■ **SELECTED EXTRACT**:

□ □ □ □

Throw into that mix Shia fighters in Assad’s camp, including Hezbollah, Iranian Revolutionary Guard Corps (IRGC), and other pro-Shia Islamist militias, and now we have a full-fledged complex multidimensional sectarian war vying for a dominant Islamism to take hold of Syria.

The announcement of the new Islamic Front “may also challenge the growing influence of the two al-Qaeda-affiliated jihadist rebel groups, the al-Nusra Front and the Islamic State of Iraq and the Levant (ISIS), although they have co-operated with some of its component groups in the past.”

In sum, Syria embodies multi-layered “spiders web-like “ networks of Sunni and Shia militias and paramilitary forces, and this can only continue to plunge Syria into violence and chaos not unlike the Lebanese Civil War (1975-1990), although Syria’s war is at least a hundred times worse and intense and potentially will last a lot longer.

The supporters of these proxy rebel groups, like Saudi Arabia, the UAE, and other GCC states on the Sunni jihadists’ side, and Iran on the Shia side, have no regard for the innocent civilians suffering horrifically in Syria and also as refugees in neighboring countries. These proxy supporters are as guilty of atrocities as Bashar al-Assad. All sides are guilty of war crimes.

□ □ □ □

■ **DATA**:
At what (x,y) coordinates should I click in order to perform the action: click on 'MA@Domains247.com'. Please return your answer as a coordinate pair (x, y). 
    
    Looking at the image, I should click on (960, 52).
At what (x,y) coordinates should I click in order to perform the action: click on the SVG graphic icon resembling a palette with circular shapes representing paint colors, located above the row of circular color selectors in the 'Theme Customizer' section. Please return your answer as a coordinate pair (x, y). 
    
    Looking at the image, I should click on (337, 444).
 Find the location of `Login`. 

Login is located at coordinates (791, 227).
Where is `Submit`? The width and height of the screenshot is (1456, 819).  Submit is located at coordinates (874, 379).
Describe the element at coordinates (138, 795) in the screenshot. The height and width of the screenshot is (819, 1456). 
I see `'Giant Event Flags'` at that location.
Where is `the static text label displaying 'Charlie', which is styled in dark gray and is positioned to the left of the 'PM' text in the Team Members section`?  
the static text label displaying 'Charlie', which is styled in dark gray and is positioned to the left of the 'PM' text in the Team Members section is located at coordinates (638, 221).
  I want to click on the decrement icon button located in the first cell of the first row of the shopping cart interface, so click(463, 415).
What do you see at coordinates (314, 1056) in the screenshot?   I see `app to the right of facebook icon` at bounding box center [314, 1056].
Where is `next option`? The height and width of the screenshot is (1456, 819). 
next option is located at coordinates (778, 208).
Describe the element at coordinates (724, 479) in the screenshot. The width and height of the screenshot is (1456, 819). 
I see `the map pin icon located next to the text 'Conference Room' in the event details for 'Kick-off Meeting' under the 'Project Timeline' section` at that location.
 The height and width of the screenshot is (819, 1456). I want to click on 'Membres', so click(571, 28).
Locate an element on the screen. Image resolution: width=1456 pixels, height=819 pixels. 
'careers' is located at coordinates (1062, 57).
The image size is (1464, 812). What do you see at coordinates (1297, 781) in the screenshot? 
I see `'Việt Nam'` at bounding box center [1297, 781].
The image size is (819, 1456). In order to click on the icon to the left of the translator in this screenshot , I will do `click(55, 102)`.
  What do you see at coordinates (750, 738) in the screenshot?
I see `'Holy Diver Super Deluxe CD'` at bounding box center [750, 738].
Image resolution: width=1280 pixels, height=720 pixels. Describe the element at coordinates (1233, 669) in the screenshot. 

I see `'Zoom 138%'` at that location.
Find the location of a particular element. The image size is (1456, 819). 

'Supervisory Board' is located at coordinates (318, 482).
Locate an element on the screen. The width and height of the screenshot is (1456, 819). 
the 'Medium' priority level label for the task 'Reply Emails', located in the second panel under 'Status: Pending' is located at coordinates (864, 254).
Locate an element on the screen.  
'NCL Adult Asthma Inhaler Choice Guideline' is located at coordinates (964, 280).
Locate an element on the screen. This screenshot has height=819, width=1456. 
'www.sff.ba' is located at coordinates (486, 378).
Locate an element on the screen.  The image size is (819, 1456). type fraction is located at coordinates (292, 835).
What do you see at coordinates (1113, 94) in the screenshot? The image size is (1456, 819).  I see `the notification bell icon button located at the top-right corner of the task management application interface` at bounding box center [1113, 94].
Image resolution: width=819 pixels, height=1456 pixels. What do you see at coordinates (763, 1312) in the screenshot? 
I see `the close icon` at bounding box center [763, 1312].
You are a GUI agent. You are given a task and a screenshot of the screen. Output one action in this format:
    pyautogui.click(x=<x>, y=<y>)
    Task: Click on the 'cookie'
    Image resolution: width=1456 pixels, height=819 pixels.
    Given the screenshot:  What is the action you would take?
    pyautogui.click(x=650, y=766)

□ □ □ □

■ **EXERCISES**:
A – Answer these questions about the passage on Syria's sectarian war:
(i) Which Shia fighters in Assad's camp does the passage name?
(ii) What are the two al-Qaeda-affiliated jihadist rebel groups it mentions?
(iii) To which earlier war, and of what years, does it compare the violence in Syria?
B – Locate every line in the records that contains the string "pair", and copy each one.

■ **TASK ANSWERS**:
A –
(i) Hezbollah, the Iranian Revolutionary Guard Corps (IRGC), and other pro-Shia Islamist militias.
(ii) The al-Nusra Front and the Islamic State of Iraq and the Levant (ISIS).
(iii) The Lebanese Civil War (1975-1990).

B –
At what (x,y) coordinates should I click in order to perform the action: click on 'MA@Domains247.com'. Please return your answer as a coordinate pair (x, y). 
At what (x,y) coordinates should I click in order to perform the action: click on the SVG graphic icon resembling a palette with circular shapes representing paint colors, located above the row of circular color selectors in the 'Theme Customizer' section. Please return your answer as a coordinate pair (x, y). 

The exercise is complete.